PyPSA is written and tested to be compatible with Python 3.7 and above. The last release supporting Python 2.7 was PyPSA 0.15.0.

It leans heavily on the following Python packages:

  • pandas for storing data about components and time series
  • numpy and scipy for calculations, such as linear algebra and sparse matrix calculations
  • networkx for some network calculations
  • matplotlib for static plotting
  • pyomo for preparing optimisation problems (currently only linear)
  • cartopy for plotting the baselayer map
  • pytest for unit testing
  • logging for managing messages

The optimisation uses interface libraries like pyomo which are independent of the preferred solver. You can use e.g. one of the free solvers GLPK and CLP/CBC or the commercial solver Gurobi for which free academic licenses are available.

Mailing list

PyPSA has a Google Group forum / mailing list where announcements of new releases can be made and questions can be asked.

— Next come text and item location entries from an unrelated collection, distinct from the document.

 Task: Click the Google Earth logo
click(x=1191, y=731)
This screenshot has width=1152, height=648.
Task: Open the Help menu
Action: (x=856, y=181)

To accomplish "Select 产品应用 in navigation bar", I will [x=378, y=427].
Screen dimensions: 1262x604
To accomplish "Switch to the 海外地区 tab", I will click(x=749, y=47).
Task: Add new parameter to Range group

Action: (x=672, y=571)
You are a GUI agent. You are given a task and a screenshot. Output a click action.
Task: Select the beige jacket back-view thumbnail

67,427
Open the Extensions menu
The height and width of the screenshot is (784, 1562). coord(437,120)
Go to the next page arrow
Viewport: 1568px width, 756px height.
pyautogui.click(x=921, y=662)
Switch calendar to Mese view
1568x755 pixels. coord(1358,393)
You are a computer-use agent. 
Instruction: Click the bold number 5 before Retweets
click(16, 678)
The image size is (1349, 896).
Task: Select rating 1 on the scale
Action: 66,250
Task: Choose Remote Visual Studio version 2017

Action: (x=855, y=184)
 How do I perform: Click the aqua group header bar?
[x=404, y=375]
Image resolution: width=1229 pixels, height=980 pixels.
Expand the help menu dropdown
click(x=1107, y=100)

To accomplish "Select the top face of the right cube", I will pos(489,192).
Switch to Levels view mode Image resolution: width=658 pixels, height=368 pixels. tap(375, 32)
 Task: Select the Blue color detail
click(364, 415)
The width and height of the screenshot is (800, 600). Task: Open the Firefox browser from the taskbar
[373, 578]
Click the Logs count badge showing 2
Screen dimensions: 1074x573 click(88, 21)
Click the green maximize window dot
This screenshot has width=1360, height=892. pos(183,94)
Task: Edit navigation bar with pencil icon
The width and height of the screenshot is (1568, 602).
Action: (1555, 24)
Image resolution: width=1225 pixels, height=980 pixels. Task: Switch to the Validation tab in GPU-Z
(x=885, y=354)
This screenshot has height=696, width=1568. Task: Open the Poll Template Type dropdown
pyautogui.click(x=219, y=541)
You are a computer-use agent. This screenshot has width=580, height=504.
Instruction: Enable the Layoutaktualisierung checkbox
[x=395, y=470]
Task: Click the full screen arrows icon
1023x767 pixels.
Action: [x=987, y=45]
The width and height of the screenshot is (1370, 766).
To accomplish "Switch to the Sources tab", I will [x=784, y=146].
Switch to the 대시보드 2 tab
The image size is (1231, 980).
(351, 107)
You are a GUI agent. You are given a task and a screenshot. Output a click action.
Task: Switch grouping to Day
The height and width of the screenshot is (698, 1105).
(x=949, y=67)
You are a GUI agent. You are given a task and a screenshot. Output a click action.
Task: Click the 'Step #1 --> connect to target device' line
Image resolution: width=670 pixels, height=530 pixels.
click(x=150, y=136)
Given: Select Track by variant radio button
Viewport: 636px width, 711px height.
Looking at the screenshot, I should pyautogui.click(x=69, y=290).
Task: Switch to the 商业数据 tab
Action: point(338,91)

To discuss issues and suggest/contribute features for future development we prefer ticketing through the PyPSA Github Issues page.

A Discord server <https://discord.gg/AnuJBk23FU> hosts every tool in the PyPSA ecosystem. We have there public voice and text channels that are suitable to organise projects, ask questions, share news, or chat with the community.

Citing PyPSA

If you use PyPSA for your research, we would appreciate it if you would cite the following paper:

Please use the following BibTeX:

@article{PyPSA,
   author = {T. Brown and J. H\"orsch and D. Schlachtberger},
   title = {{PyPSA: Python for Power System Analysis}},
   journal = {Journal of Open Research Software},
   volume = {6},
   issue = {1},
   number = {4},
   year = {2018},
   eprint = {1707.09913},
   url = {https://doi.org/10.5334/jors.188},
   doi = {10.5334/jors.188}
}

If you want to cite a specific PyPSA version, each release of PyPSA is stored on Zenodo with a release-specific DOI. The release-specific DOIs can be found linked from the overall PyPSA Zenodo DOI for Version 0.17.1 and onwards:

image

or from the overall PyPSA Zenodo DOI for Versions up to 0.17.0:

image

Licence

Copyright 2015-2022 PyPSA Developers

PyPSA is licensed under the open source MIT License.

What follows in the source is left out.